Problems to work on:
1. According to the data management seminar page, where did Samuel Madden earn his Ph.D., and in what year?
2. Extend the data management seminar page beyond its final sentence, keeping its tone and format.

Welcome to our weekly Data Management Seminar! The seminar takes place on Tuesdays, 1-2pm.
Please check back often for updates on the topic of each week.
Our previous seminars can be found here.
|Date||Topic / Reading|
|01/20/2016||Prof. Samuel Madden from MIT will be giving a talk: Interactive Data Analytics: the New Frontier.|
|01/26/2016||Peter Bailis, Joseph M. Hellerstein, and Michael Stonebraker. Readings in Database Systems, 5th Edition.|
|02/02/2016||Xiangyao Yu from MIT will be giving a talk: Time-Traveling Cache Coherence and Concurrency Control in CS150.|
|02/04/2016||Dr. Ce Zhang from Stanford will be giving a talk: DeepDive: A Data Management System for Machine Learning Workloads in CS151.|
|02/09/2016||Yue Wang. Enhancing Interactivity in Conventional Queries.|
|02/23/2016||Liudmila Elagina. Rank Aggregation under Differential Privacy.|
|03/08/2016||Prof. Julia Stoyanovich. Data Responsibly: Fairness, Neutrality and Transparency in Data Analysis.|
|03/22/2016||Abhishek Roy. Distributed Data Processing in Bioinformatics.|
|03/29/2016||Dan Zhang. Visualizing Differentially Private Data.|
|04/05/2016||Prof. Danielle Citron.|
Interactive Data Analytics: the New Frontier
Speaker: Prof. Samuel Madden
Time: 01/20/2016, 4:00pm-5:00pm
Data analytics often involves data exploration, where a data set is repeatedly analyzed to understand root causes, find patterns, or extract insights. Such analysis is frequently bottlenecked by the underlying data processing system, as analysts wait for their queries to complete against a complex multilayered software stack. In this talk, I’ll describe some exploratory analytics applications we’ve build in the MIT database group over the past few years, and will then describe some of the challenges and opportunities that arise when building more efficient data exploration systems that will allow these applications to be come truly interactive, even when processing billions of data points.
Samuel Madden is a Professor of Electrical Engineering and Computer Science in MIT’s Computer Science and Artificial Intelligence Laboratory. His research interests include databases, distributed computing, and networking. Madden is a leader in the emerging field of “Big Data”, heading the Intel Science and Technology Center (ISTC) for Big Data, a multi-university collaboration on developing new tools for processing massive quantities of data. He also leads BigData@CSAIL, an industry-backed initiative to unite researchers at MIT and leaders from industry to investigate the issues related to systems and algorithms for data that is high rate, massive, or very complex.
Madden received his Ph.D. from the University of California at Berkeley in 2003 where he worked on the TinyDB system for data collection from sensor networks. Madden was named one of Technology Review’s Top 35 Under 35 in 2005, and is the recipient of several awards, including an NSF CAREER Award in 2004, a Sloan Foundation Fellowship in 2007, best paper awards in VLDB 2004 and 2007, and a best paper award in MobiCom 2006.

Source material:

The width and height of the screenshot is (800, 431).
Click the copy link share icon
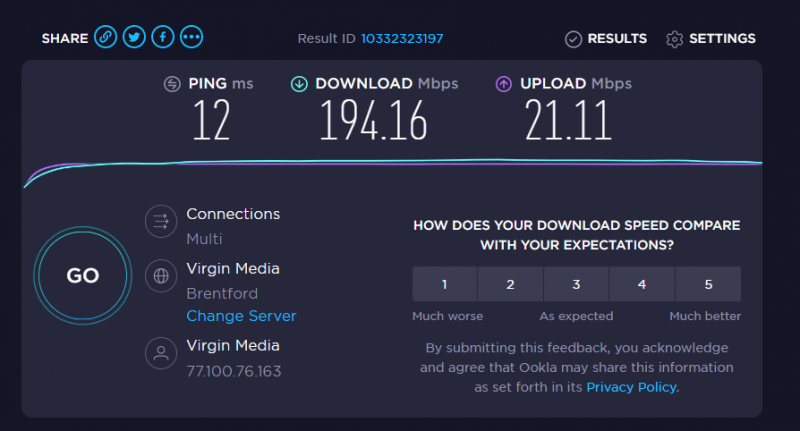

Per-task outputs:
1. The University of California at Berkeley, in 2003.

2.
Time-Traveling Cache Coherence and Concurrency Control
Speaker: Xiangyao Yu
Time: 02/02/2016, 1:00pm-2:00pm
Parallel computing is important. But parallel computing is hard. Building a shared-memory parallel system is challenging due to the difficulty of ensuring consistency and coherence over modern multi-core CPUs. All existing shared-memory systems enforce global memory order using either physical time or logical time (Lamport Clocks). But these designs are suboptimal and limit the performance of highly parallel shared-memory systems.
In this talk, I introduce a new concept of time called “physiological time” that combines the strengths of physical and logical time while avoiding their problems. The key advantage of physiological time is that it enables an application to move memory operations (load/stores) forward and backwards in time in order to avoid conflicts. To evaluate this idea, we implemented our approach in a new cache coherence protocol (Tardis / PACT’15) for multi-core CPUs and a new concurrency control algorithm (TicToc / SIGMOD’16) for on-line transaction processing database systems. Both algorithms are simpler, more scalable, and perform better than existing state-of-the-art implementations. I will then provide a preview of how we think physiological time can be used in a distributed operating environment.
Xiangyao Yu is a 4th year PhD student from MIT. He received his BS degree from Tsinghua University in 2012. His research interests span computer architecture, databases, and distributed systems.
DeepDive: A Data Management System for Machine Learning Workloads
Speaker: Dr. Ce Zhang
Time: 02/04/2016, 4:00pm-5:00pm
Many pressing questions in science are macroscopic: they require scientists to consult information expressed in a wide range of resources, many of which are not organized in a structured relational form. Knowledge base construction (KBC) is the process of populating a knowledge base, i.e., a relational database storing factual information, from unstructured inputs. KBC holds the promise of facilitating a range of macroscopic sciences by making information accessible to scientists. One key challenge in building a high-quality KBC system is that developers must often deal with data that are both diverse in type and large in size. Further complicating the scenario is that these data need to be manipulated by both relational operations and state-of-the-art machine-learning techniques.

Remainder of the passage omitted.